The Russian language distinguishes between consonant phonemes that have palatal secondary articulation and those which do not, the soft and hard sounds. This difference is found between pairs of nearly all consonants and is one of the most idiosyncratic features of Russian. Another significant aspect is the lessening occurrence of unstressed vowels.

Russian is a lineal successor of the language used in Kievan Rus’. From the standpoint of the spoken language, its nearest relatives are Belarusian and Ukrainian, the other two languages in this East Slavic group. In many places in southern and eastern Ukraine and in Belarus, these languages are interchangeable, and in particular areas traditional bilingualism has oft-resulted in language mixtures, e.g. Trasianka in Belarus and Surzhyk in eastern Ukraine. An East Slavic Old Novgorod dialect that disappeared during the 15th or 16th century is sometimes thought to have played an important role in the creation of modern Russian. Also Russian has prominent lexical resemblances with Bulgarian thanks to a common Church Slavonic impact on both languages, as well as because of later contact in the 19th and 20th centuries, even though Bulgarian grammar differs noticeably from Russian. In the 19th century, the language was called Great Russian at one point to distinguish it from Belarusian, then known as White Russian and Ukrainian, then referred to as Little Russian.

The Russian vocabulary is literary and abstract words, principles of word formations, and, to an extent, nuances and literary style of the language have also been influenced by Church Slavonic, an advanced and partly russified type of the South Slavic Old Church Slavonic language used in Russian Orthodox Churches. However, forms of East Slavic have tended to be used entirely in the various dialects that are undergoing a rapid decline. There are particular cases where both the Church Slavonic and the East Slavic forms are in use, resulting in many different meanings.

Over centuries, the literary style and vocabulary of Russian have also been swayed by Central and Western European languages such as Latin, Dutch, Polish, German, French, Greek and English and to an extent languages to the east and north the: Turkic, Uralic, Persian and  Arabic.

The Defense Language Institute in Monterey, California classify Russian as a level three language in terms of the ease of learning for native English speakers, requiring about 780 hours of immersed instruction to achieve some kind of fluency. It is also regarded by the USA Intelligence Community as a hard target language, thanks to both its difficulty to master and its serious role in American world policy.
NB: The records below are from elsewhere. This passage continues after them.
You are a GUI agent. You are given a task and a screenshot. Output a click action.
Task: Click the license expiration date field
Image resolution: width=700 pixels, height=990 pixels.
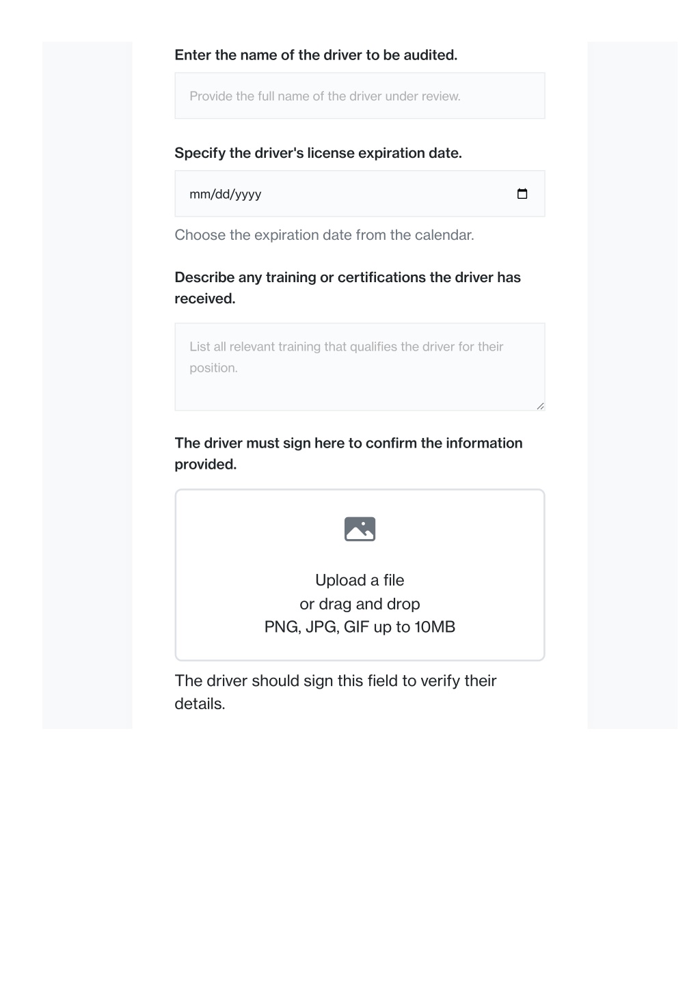pyautogui.click(x=360, y=194)
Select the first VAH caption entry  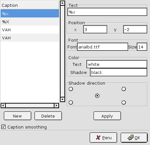pyautogui.click(x=30, y=30)
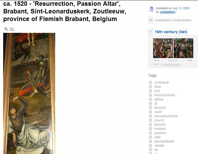Open the roelipilami user profile link

168,12
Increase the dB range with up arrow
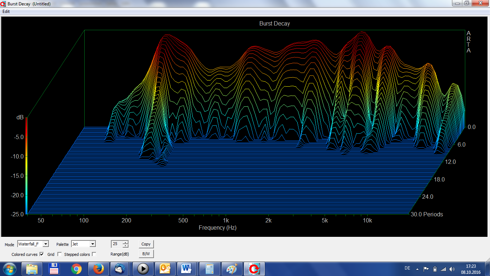Viewport: 490px width, 276px height. point(125,242)
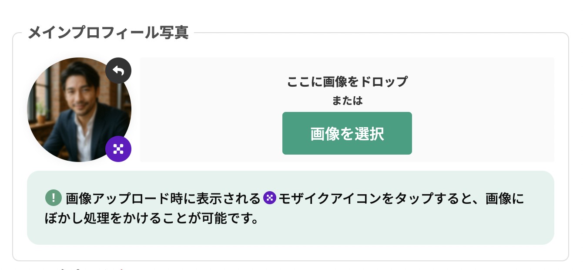The image size is (583, 270).
Task: Click the undo arrow icon on profile photo
Action: 118,71
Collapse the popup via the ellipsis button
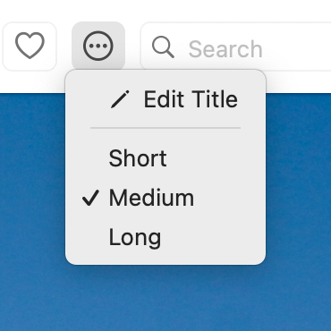This screenshot has height=331, width=331. tap(98, 46)
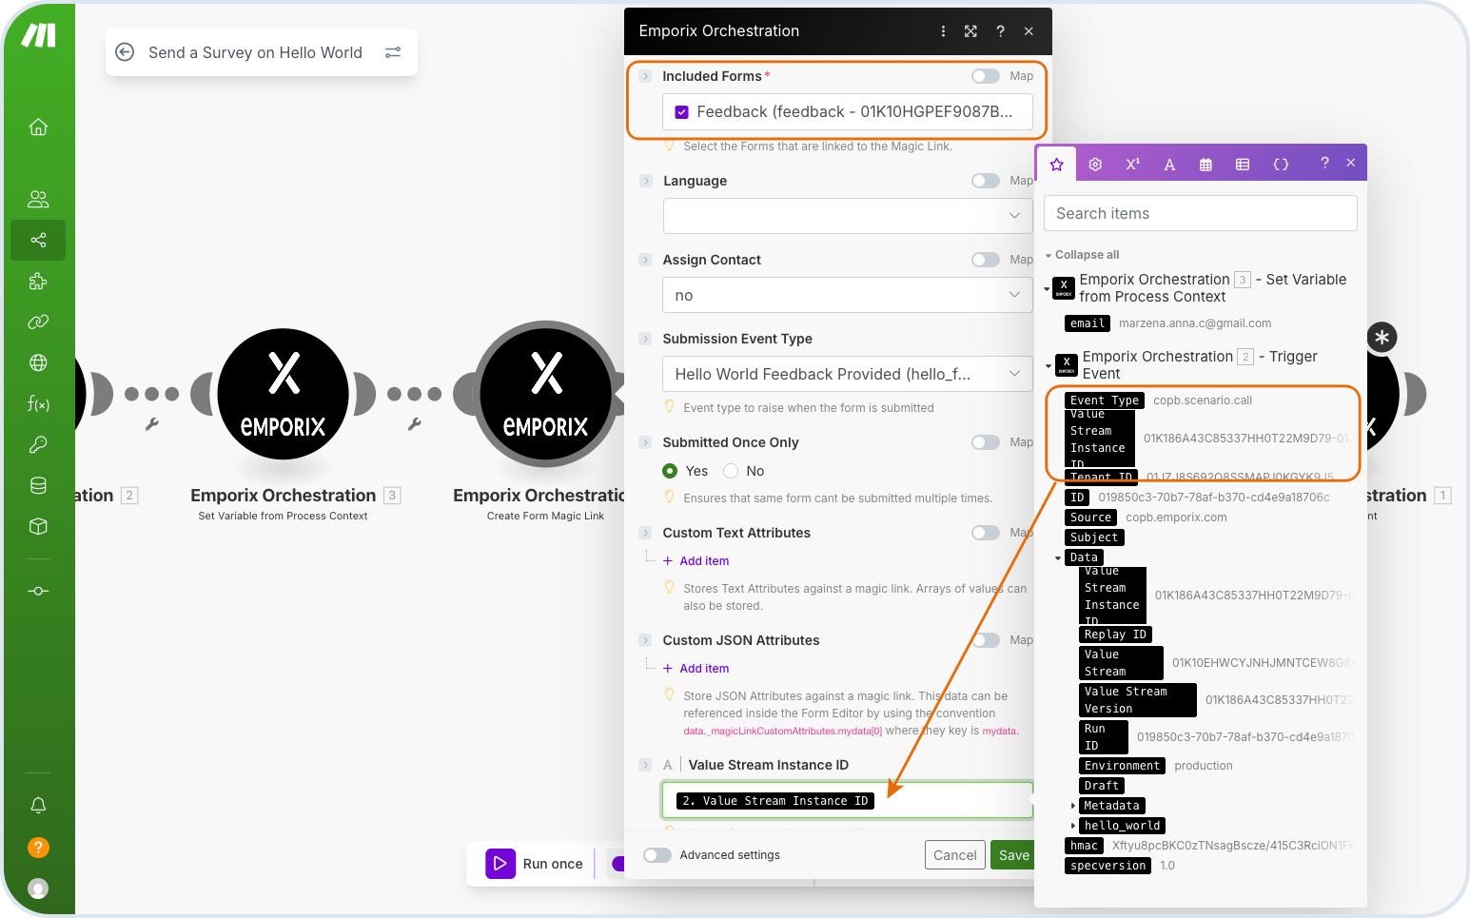Open the Submission Event Type dropdown
The height and width of the screenshot is (918, 1470).
[847, 374]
The well-known standard form of Russian is usually called the modern Russian literary language. It came to prominence at the start of the 18th century with the modernisation reforms of the Russian state under the kingship of Peter the Great, and established from the Muscovite(Central or Middle Russian) dialect substratum thanks to the influence of some of the preceding century’s Russian chancellery language.

The first to compile a normalizing grammar book was by Mikhail Lomonosov in 1755 and in 1783 the Russian Academy’s first descriptive Russian dictionary appeared. During the end of the 1800s and 1900s centuries and during a period called the Golden Age, the vocabulary, grammar and pronunciation of Russian was stabilized and it became the national literary language; and in this time Russia’s famous literature flourished.